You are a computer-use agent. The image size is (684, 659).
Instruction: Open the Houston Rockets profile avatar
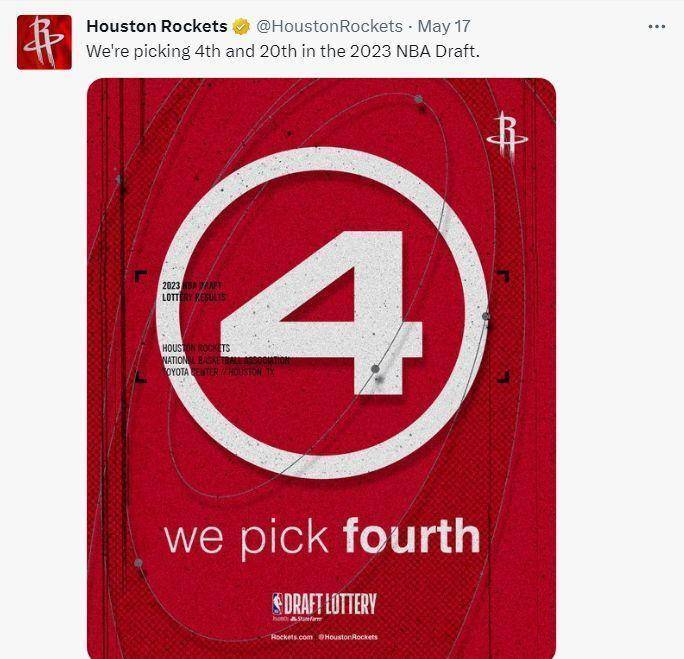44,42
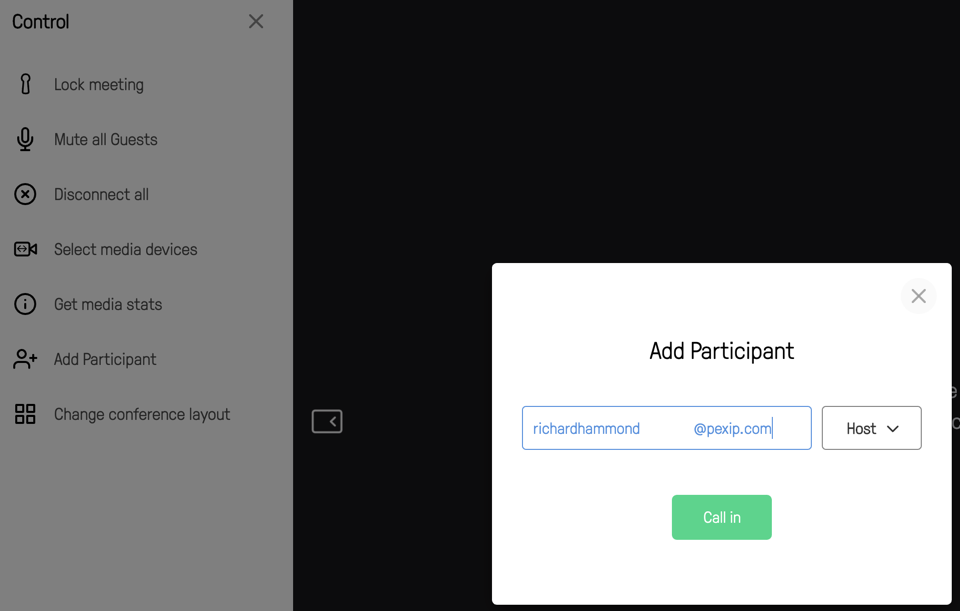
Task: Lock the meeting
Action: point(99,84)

......

* [EXERCISE INSTRUCTIONS]
Copy the entries exactly. No pictures.

* [THE COMPLETED TASK]
You are a computer-use agent. The image size is (684, 659).
Instruction: Open the Houston Rockets profile avatar
44,42
Task: Lock the meeting
Action: point(99,84)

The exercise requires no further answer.